5 Questions for the Infection Control Experts from Rush University Medical Center
A team of epidemiology experts from Rush University Medical Center has been consulting with Columbia College Chicago on COVID-19 precautions as the college finalizes preparations for the reopening of campus and the resumption of in-person instruction on September 21.
The Rush team is led by Dr. John Segreti, M.D., Medical Director of Infection Control and Prevention. He is joined by Tiffany Wiksten, a Master of Nursing Practice, certified in Infection Control and Epidemiology and Manager of Infection Control and Prevention, and Alexandra Seguin, nurse epidemiologist.
You have been briefed on Columbia’s COVID-19 plans and have walked much of the campus to see what’s planned in classrooms and offices. What are your impressions?

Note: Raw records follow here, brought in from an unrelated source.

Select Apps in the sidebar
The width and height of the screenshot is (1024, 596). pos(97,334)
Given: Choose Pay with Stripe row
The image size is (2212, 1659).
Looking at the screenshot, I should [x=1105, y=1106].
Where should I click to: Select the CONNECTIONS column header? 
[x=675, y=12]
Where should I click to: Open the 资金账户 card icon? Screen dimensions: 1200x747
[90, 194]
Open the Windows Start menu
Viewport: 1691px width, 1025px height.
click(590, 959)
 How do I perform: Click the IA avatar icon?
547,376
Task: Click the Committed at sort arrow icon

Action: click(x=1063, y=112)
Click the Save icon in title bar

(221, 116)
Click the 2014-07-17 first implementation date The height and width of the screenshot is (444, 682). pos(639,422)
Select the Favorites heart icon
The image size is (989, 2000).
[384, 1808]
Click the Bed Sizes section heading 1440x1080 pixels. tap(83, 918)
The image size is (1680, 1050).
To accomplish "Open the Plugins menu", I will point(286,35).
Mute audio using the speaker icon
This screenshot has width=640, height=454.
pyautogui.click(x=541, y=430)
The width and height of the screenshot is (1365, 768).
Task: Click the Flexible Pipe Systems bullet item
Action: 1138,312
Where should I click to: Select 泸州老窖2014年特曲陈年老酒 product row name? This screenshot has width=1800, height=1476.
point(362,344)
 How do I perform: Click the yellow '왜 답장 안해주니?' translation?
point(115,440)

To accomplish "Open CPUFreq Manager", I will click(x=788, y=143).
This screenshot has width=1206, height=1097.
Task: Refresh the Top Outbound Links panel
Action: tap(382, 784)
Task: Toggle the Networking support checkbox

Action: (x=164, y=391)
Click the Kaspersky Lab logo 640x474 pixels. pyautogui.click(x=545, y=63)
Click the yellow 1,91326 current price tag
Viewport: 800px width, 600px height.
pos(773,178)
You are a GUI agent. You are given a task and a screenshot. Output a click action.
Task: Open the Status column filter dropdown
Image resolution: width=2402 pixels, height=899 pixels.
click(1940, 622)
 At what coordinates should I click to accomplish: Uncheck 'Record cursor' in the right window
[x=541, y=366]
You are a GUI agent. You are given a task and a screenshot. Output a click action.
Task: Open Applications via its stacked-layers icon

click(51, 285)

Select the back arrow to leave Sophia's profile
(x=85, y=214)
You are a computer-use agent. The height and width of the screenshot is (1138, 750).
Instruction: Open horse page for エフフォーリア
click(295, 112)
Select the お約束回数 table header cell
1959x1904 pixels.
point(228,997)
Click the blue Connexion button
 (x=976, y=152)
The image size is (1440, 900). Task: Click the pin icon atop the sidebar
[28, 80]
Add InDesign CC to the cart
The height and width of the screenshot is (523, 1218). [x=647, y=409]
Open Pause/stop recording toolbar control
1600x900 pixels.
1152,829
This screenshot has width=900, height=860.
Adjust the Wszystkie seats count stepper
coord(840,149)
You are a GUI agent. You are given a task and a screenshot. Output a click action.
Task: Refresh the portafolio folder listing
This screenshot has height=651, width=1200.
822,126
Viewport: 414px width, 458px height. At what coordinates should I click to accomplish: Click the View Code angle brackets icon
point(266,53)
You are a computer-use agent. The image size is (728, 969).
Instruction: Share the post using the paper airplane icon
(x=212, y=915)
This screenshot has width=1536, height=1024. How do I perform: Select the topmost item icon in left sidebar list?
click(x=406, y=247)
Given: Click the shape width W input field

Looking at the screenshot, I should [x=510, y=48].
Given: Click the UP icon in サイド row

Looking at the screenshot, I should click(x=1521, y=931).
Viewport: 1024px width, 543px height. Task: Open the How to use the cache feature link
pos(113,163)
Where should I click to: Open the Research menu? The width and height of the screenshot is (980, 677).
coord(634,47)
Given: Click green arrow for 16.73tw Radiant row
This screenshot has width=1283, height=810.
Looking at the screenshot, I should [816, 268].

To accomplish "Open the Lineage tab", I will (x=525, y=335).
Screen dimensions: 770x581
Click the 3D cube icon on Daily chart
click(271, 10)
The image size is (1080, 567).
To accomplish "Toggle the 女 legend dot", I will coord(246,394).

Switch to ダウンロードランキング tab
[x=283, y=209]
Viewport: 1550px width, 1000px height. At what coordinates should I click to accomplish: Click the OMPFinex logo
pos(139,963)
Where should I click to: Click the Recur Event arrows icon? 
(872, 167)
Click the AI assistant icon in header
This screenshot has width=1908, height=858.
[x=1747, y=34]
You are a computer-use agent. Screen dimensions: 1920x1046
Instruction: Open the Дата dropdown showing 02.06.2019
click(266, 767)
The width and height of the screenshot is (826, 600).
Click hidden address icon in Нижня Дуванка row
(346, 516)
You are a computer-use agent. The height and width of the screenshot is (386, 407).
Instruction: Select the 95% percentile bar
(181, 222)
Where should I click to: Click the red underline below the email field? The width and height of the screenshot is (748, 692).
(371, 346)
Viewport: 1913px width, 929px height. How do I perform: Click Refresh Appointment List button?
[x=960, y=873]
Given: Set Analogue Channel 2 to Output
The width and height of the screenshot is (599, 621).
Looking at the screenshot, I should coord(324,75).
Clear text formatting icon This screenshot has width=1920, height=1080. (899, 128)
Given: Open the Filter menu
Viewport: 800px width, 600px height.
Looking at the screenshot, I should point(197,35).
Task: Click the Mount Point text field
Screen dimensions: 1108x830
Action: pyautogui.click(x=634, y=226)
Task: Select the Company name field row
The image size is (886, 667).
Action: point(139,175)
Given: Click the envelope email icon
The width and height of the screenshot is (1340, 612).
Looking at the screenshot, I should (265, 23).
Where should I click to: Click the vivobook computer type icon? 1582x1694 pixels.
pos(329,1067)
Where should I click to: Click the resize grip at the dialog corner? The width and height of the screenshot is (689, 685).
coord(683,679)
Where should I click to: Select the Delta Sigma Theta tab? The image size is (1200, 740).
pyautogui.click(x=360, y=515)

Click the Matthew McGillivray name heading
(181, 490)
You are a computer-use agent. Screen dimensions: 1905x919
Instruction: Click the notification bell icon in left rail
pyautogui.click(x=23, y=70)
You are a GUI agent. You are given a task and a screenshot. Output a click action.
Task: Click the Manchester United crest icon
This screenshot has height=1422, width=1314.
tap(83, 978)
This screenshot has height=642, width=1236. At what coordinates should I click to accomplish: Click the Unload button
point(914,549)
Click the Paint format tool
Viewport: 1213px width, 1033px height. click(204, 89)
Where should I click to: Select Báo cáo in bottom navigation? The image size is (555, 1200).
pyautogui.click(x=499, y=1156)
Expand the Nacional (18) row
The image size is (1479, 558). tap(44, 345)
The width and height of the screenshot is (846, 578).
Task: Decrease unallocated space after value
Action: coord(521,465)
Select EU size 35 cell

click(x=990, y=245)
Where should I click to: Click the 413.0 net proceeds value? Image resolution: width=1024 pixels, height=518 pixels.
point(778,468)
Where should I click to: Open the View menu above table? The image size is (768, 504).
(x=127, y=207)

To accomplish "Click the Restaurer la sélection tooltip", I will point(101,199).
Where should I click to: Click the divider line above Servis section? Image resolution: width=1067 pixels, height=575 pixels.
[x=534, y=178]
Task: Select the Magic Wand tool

Dr. Segreti: We were impressed with the college’s plans, which are very much in line with the guidance provided by local health officials as well as what we have found to be effective at Rush in controlling spread of the virus. We have also been impressed with how well the campus, and especially the classroom spaces, have been clearly marked to promote social distancing, mask wearing, and hand hygiene. The college has varied facilities, and the low planned occupancies will serve the community well. We did find instances in which departments were planning some activities in courses that we thought might be a cause for concern. Columbia responded by eliminating those activities and/or revising those plans to afford greater protection. While no one can fully eliminate the risk of COVID-19, we think Columbia has done a very good job positioning itself for the fall semester by emphasizing and requiring the most effective methods of control: mask wearing, physical distancing and reduced density, and proper hygiene.
There is a lot of information available about the science of preventing the spread of COVID-19, and sometimes we are presented with varying or even opposing scientific viewpoints. What for you rises to the top?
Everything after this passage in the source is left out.